Each line below that contains "column" should be counted. Give only the total.

• [RECORDS]:
▬▬▬

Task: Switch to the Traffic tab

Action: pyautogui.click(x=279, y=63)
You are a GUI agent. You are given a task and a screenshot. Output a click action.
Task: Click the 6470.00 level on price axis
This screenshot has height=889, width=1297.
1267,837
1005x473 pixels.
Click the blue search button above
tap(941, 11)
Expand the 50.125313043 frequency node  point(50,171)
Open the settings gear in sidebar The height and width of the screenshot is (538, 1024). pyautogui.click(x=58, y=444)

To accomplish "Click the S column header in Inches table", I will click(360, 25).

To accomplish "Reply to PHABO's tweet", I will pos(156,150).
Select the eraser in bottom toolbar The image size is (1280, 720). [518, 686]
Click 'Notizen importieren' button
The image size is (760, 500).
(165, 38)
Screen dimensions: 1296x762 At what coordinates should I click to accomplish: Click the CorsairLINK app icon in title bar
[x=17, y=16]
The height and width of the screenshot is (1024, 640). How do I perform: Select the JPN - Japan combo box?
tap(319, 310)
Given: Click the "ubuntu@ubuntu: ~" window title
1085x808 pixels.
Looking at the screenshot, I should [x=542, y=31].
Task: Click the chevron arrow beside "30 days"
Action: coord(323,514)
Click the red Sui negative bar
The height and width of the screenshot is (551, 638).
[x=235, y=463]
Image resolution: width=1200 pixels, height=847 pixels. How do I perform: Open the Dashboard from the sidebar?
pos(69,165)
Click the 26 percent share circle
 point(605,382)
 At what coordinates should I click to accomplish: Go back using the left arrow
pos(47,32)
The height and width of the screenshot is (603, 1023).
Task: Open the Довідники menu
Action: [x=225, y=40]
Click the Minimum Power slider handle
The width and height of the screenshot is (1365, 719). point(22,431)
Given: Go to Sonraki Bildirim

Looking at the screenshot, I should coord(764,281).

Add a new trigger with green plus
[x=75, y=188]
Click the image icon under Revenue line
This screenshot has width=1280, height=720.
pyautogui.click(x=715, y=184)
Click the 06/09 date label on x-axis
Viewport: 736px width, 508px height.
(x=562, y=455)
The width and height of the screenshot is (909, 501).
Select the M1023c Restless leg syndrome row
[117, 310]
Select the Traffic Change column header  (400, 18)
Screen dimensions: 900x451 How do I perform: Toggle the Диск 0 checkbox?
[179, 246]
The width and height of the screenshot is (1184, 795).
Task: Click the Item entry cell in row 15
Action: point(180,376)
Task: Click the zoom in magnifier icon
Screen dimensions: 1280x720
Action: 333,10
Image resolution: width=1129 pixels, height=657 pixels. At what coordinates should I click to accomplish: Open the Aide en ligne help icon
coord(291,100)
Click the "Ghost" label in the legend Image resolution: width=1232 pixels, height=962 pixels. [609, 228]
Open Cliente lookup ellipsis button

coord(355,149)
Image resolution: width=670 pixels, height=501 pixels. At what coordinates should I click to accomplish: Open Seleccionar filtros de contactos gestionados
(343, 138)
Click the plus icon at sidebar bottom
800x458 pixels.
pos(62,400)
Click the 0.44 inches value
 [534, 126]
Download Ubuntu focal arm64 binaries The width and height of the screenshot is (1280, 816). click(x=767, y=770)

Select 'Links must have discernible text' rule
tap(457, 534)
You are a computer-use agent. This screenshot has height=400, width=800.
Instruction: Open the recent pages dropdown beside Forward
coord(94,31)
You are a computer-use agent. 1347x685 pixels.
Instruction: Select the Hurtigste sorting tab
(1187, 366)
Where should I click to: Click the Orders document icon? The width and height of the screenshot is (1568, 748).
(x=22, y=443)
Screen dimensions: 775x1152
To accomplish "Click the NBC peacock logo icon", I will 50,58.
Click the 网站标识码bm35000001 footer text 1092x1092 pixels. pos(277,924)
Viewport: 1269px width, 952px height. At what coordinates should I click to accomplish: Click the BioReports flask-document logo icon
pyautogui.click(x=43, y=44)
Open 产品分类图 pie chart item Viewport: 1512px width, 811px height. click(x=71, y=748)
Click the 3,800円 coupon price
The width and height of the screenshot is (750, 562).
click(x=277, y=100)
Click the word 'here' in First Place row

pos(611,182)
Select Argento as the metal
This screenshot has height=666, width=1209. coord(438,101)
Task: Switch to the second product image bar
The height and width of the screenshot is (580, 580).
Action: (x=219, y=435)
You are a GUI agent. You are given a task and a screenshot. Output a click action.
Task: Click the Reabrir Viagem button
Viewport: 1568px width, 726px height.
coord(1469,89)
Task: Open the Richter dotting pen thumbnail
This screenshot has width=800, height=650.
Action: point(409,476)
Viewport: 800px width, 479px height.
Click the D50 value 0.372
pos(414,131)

▬▬▬

• [ANSWER AREA]: 2